**** Data under study

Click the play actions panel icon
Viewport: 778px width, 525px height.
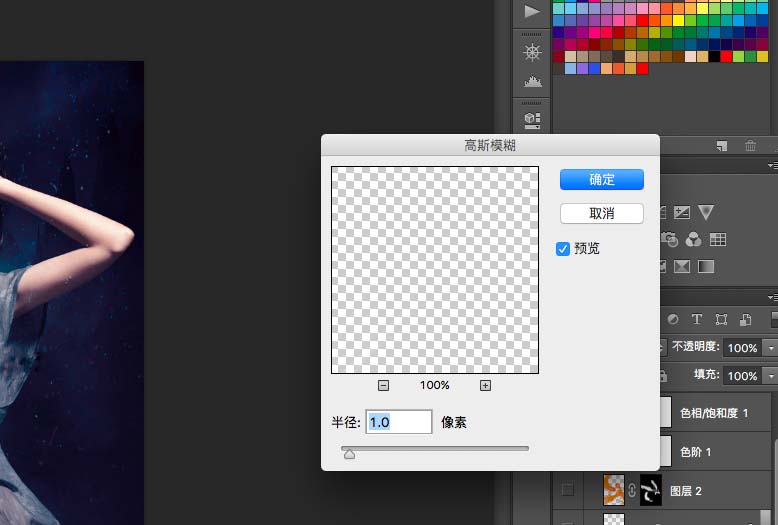pos(531,11)
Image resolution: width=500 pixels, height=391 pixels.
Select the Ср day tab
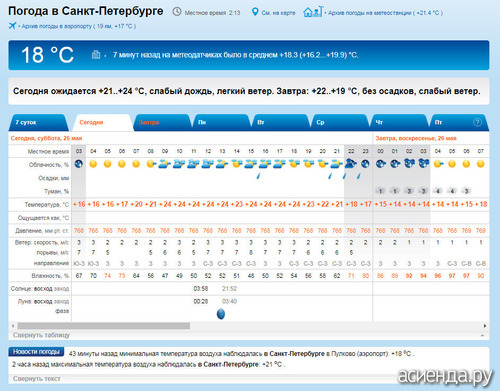pos(339,122)
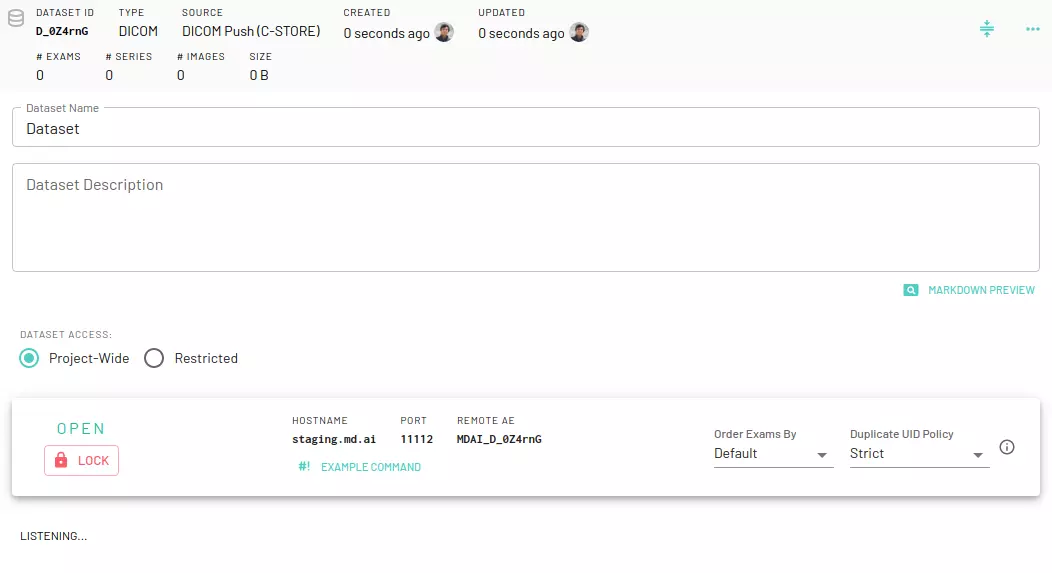
Task: Click the hostname staging.md.ai value
Action: tap(327, 439)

********

● Exercise brief:
Copy every record verbatim while leaving each picture out.

● Task result:
Click the play actions panel icon
Viewport: 778px width, 525px height.
pos(531,11)
Image resolution: width=500 pixels, height=391 pixels.
Select the Ср day tab
pos(339,122)
Task: Click the hostname staging.md.ai value
Action: tap(327, 439)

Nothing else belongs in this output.